[Updated 1/17/19, 8:50 a.m. See below.] An experimental Amgen osteoporosis drug that had sparked concern about cardiovascular side effects has won the backing of an FDA advisory panel.
A total of 15 panelists on Thursday voted that the benefits of the drug, romosozumab (Evenity), outweigh its risks, and are enough to support its approval. But many of those panelists also said the drug should carry a warning on its label, and that the FDA should require Amgen (NASDAQ: AMGN) to conduct more studies to better understand the heart risks.
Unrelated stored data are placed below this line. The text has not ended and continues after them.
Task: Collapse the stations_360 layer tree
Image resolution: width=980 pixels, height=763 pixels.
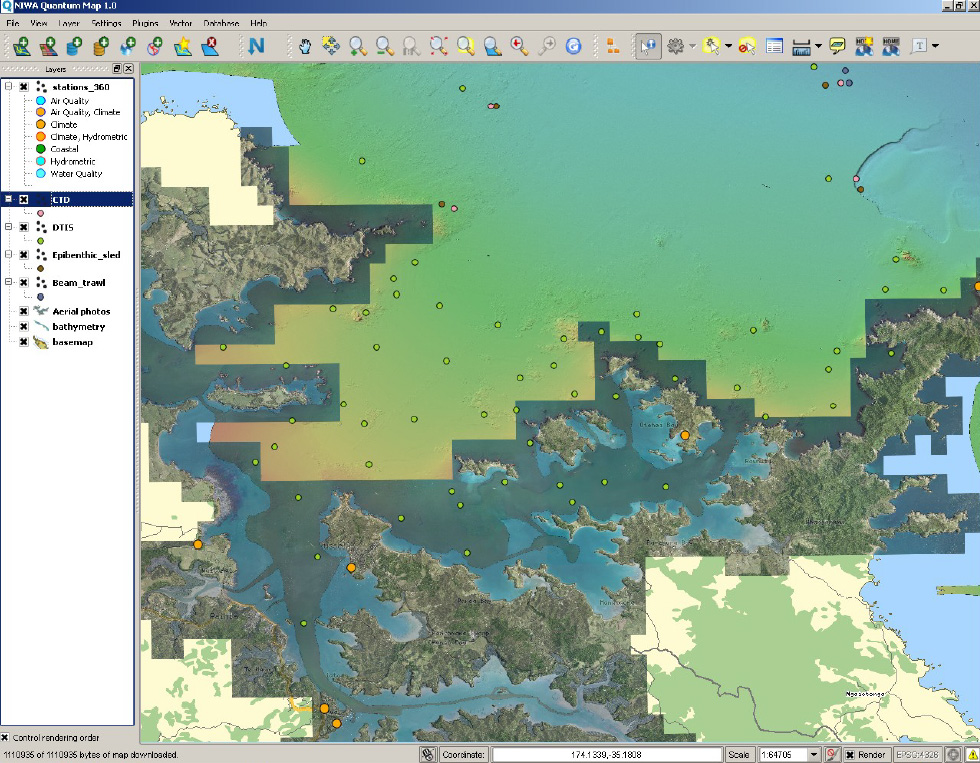Action: [x=8, y=86]
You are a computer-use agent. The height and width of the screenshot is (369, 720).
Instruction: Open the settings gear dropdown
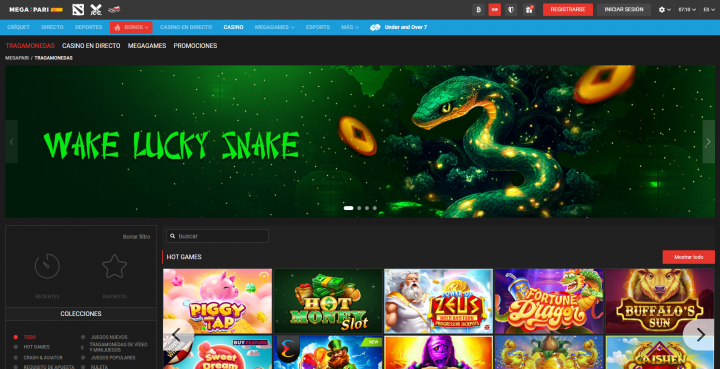click(664, 10)
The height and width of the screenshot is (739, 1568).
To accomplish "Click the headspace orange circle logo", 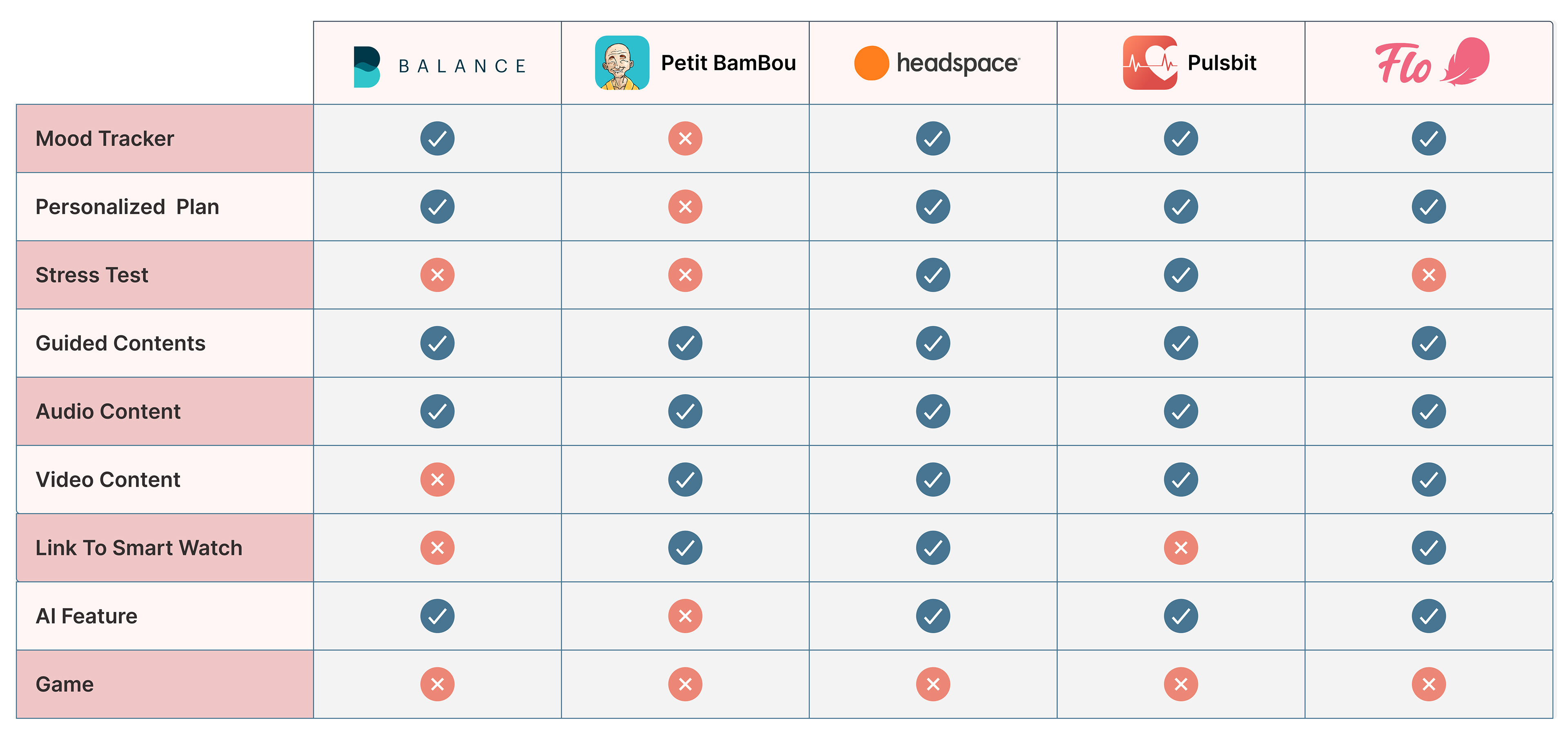I will click(871, 63).
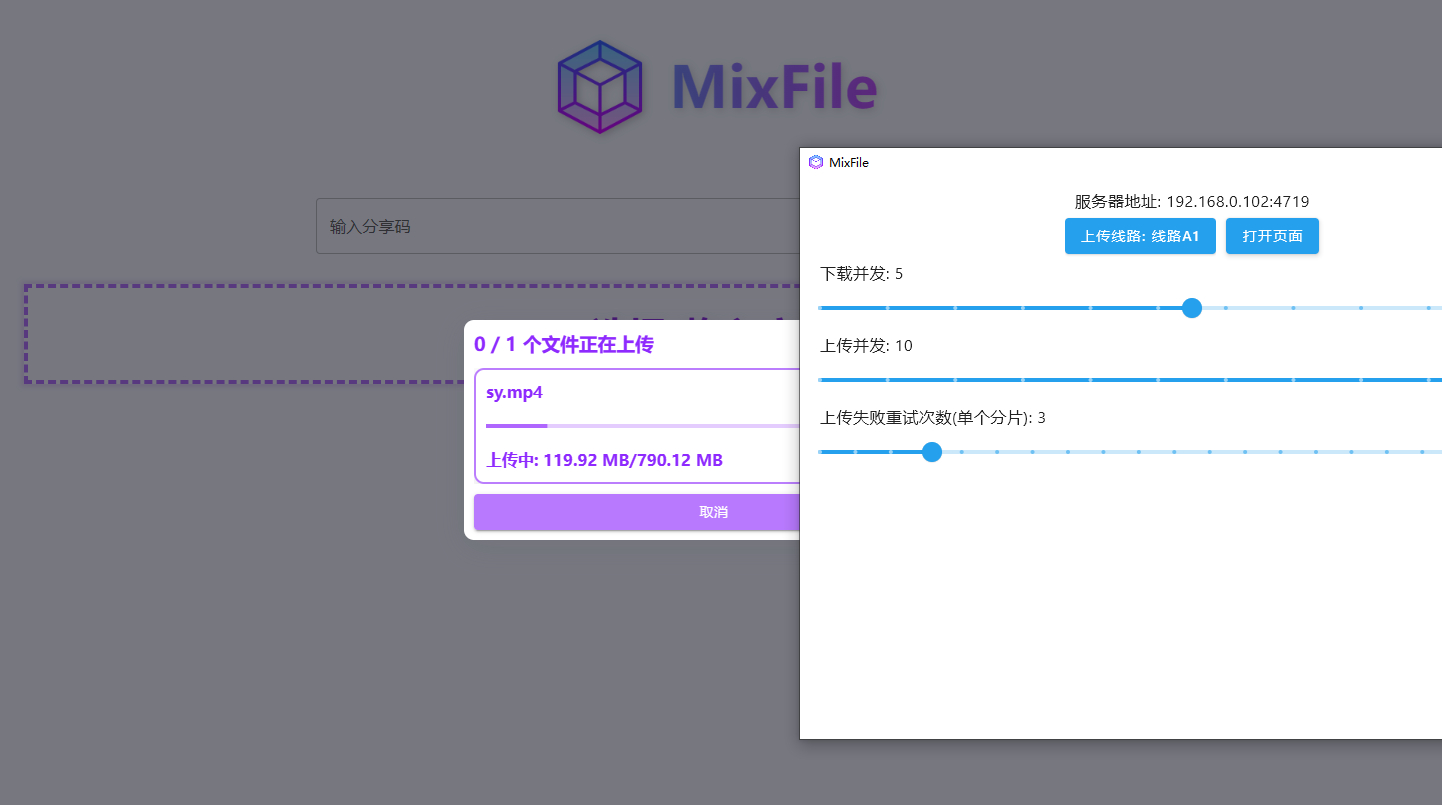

Three other panelists voted that the drug’s benefits support approval, but for a different patient population than the one Amgen proposes. One panelist voted against approval. The FDA is not obligated to follow an advisory panel’s recommendations, though the advice is taken under consideration. It’s unclear when a decision will happen. At least one company claims the partial government shutdown is delaying FDA review of its drug. An Amgen spokeswoman was unable to provide a target date for an FDA decision on romosozumab.
Osteoporosis is a disease that reduces the density of bones, making them more likely to break. It affects an estimated 10 million Americans, while another 44 million Americans have low bone density that increases the risk of developing the disease, according to the National Osteoporosis Foundation. Standard treatment includes a class of generic drugs called bisphonates, which slow bone loss.
Romosozumab, an antibody drug administered once monthly by injection, was developed to increase the density of bones and reduce the chance of fractures. In Phase 3 results released in 2017, Amgen and partner UCB reported that patients treated with the drug showed fewer fractures compared to patients treated with a bisphonate alone.
But the data also showed a higher risk of a major cardiovascular problems, such as a heart attack or stroke, in the group treated with the Amgen drug. Those risks were enough to prompt the FDA to reject the drug in 2017 and ask Amgen to provide more data.
In its initial application in 2017, Amgen sought approval for its drug as a treatment for all postmenopausal women at risk of fracture. The company’s resubmission last year, which included data from two additional Phase 3 studies, has narrowed the drug’s proposed scope to women whose history of broken bones, or failure to respond to other therapies, puts them at high risk of additional fractures. In documents Amgen filed with the FDA, the company also said a warning could be placed on the drug’s label to flag the potential cardiovascular risks. On Wednesday, many panelists agreed with the suggestion; some said the warning could eventually be removed after further study clarifies the drug’s risks.
[Paragraph added with analyst comment.] In a research note, RBC Capital Markets analyst Kennen MacKay wrote that the committee vote is a positive sign for the potential approval of romosozumab, but the key question is its commercial opportunity. Panelists noted that there is an overlap between those at high risk of fracture and those at high risk of a major cardiovascular event—and both increase with age. That could slow the initial launch of the drug, MacKay said.
Amgen is trying to compete against other osteoporosis drugs developed to strengthen bones. Waltham, MA-based Radius Health (NASDAQ: RDUS) won FDA approval in 2017 for its osteoporosis drug abaloparatide (Tymlos). The Radius drug, a once-daily injection, generated $64.8 million in sales through the first three quarters of 2018.
Both Radius and Amgen are trying to take market share from Eli Lilly (NYSE: LLY), whose osteoporosis drug teriparatide (Forteo), generated more than $1.1 billion in worldwide sales last year through the third quarter. Patents for that injectable drug, which was approved in 2002, are set to expire this year, opening the door for generic drug makers to sell their versions of the therapy.